From left: Dylan Stevens, Hayden Moore, Rourke Barth and Alex Lopez of Onsted High School qualified for and participated in the state power lifting tournament recently, and each showed well. All four young men play football, among other sports, and believe the power lifting program will pay big dividends next fall.
By Matt Schepeler
Power lifting is a different animal than mere weightlifting. As the name implies, power lifting is all about, well, raw power.
While many weightlifters are simply trying to look good at the beach, power lifters are more concerned about total pounds, as in bench pressing pounds, squatting pounds and dead lifting pounds. The more pounds, the better.
In competitions, the total number of pounds cleared in three events combined gives the lifter their total score, meaning that a person strong at squatting also needs to work diligently on his dead lifting, or a person who excels in the bench press also needs to focus on his lower body strength.
The athletes get three cracks at each event, and their highest score is kept.
Training for power lifting is also different than working out to body build. While body builders focus much of their time on high repetitions with medium to low weights, power lifters need to mix it up, throwing high weights with low reps into the mix. They also may lift twice a day, doing lighter weights in the morning and heavier later in the day.
The Michigan High School Power Lifting Association held its state tournament in Ionia, and Onsted High School had four lifters who competed.
Alex Lopez competed at the JV level and took a fourth place medal out of 20 lifters, with a 1,080 pound total.
Dylan Stevens competed at the varsity level and had a personal best deadlift with a pull of 400 pounds.
Hayden Moore competed at the varsity level and hit personal bests in all three of his lifts – the squat, bench and deadlift – which put him at total of 1,075 pounds.
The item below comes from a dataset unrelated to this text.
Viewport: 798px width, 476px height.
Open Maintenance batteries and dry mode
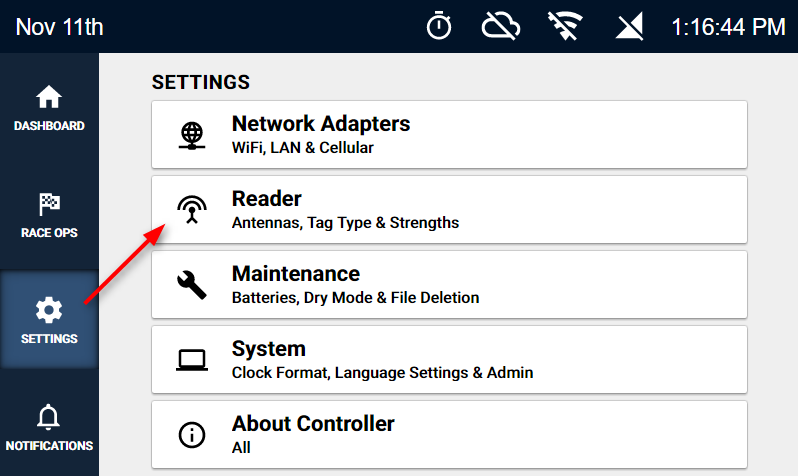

Rouke Barth also competed at the varsity level and medaled with a 7th place finish with a personal best total of 1,185 pounds.
Stevens, Moore, Barth and Lopez each say that their primary goal is to improve on the football field, but trainer Andrew Clute noted that it will benefit them in other ways as well.
Clute stressed that a primary focus with the program is safety.
“The first goal is to prevent injuries,” he said.
Clute, an Onsted native, said he learned about power lifting competitions in Michigan around two years ago, and was immediately interested. He asked everybody in his classes if they wanted to participate, and “these four were the ones who were interested and were able to stick with it.”
He said the best thing about the sport “is it teaches the kids the best way to work out, and it teaches them to hold each other accountable.”
Clute added that the students are not attempting to lift weights they know that they could not do.
Will the program pay off on the football field? In all likelihood, yes.
But it is already paying off in the students’ lives. All four said they have seen great strength increases, just from participating in the Wildcat strength class.
“Everyone in here wants to work hard, so it is not like your normal gym class,” said Moore.
They also made it a point to thank Clute and Coach Dan Terryberry, showing not only physical strength, but a little strength in character as well.